Platelet Rich Plasma: What, When, Where?

Regenerative therapy is kind of on the forefront of new technologies that are being developed to help people with chronic pain. What you're really trying to do is heal damaged tissue, which is kind of a novel approach. In our field, we're used to giving a molecule to help with pain. And what we're trying to do now with these biomolecules--which is basically what they are--is to restore, repair, and heal damaged tissues. Platelet-rich plasma is acquired via venipuncture with the patient. The whole blood is then centrifuged usually twice to get the platelet-rich plasma. It's usually recombinated with bovine or calcium serum to activate it before it's injected. Typically, where we're seeing it used is in orthopedics via injections into tendons that have been damaged such as rotator cuff tears, ACL tears, things of that nature. It is usually done under direct ultrasound guidance to make sure we're injecting into the tendon rather than into the joint space. In terms of application for chronic pain conditions, the data provide some support for its use for chronic tendinopathies. In terms of injection into spinal disc material, that's still kind of on the forefront and we're still making advances in that area. A lot of the data that's coming out concerns injecting into disc material for patients with radiculopathy from disc bulges or disc herniations and seeing what the long-term effectiveness of that procedure is.
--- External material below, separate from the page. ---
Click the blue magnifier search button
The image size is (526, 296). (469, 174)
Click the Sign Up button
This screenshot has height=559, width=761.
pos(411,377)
Some contraindications to injection of platelet-rich plasma would be patients who have any thrombocytopenia, low platelet counts, history of active hematological cancers such as leukemia, lymphoma and patients who are on anticoagulants, like heparin or Coumadin.

Looking to future applications for PRP, it's really been shown to help with diabetic ulcers, non-healing chronic ulcers, whether they be diabetic or venous stasis ulcers. Currently the CMS has approved its use for patients with those conditions as long as they're enrolled in an active clinical trial. As of right now it's not covered by any major healthcare plan. It's still considered investigational and acquiring it is time-consuming. The venipuncture procedure, drawing of the blood, centrifuging it, takes on average 20 to 30 minutes before you're able to actually do the injections so it is time-consuming and it is pricy with patients paying out of pocket currently.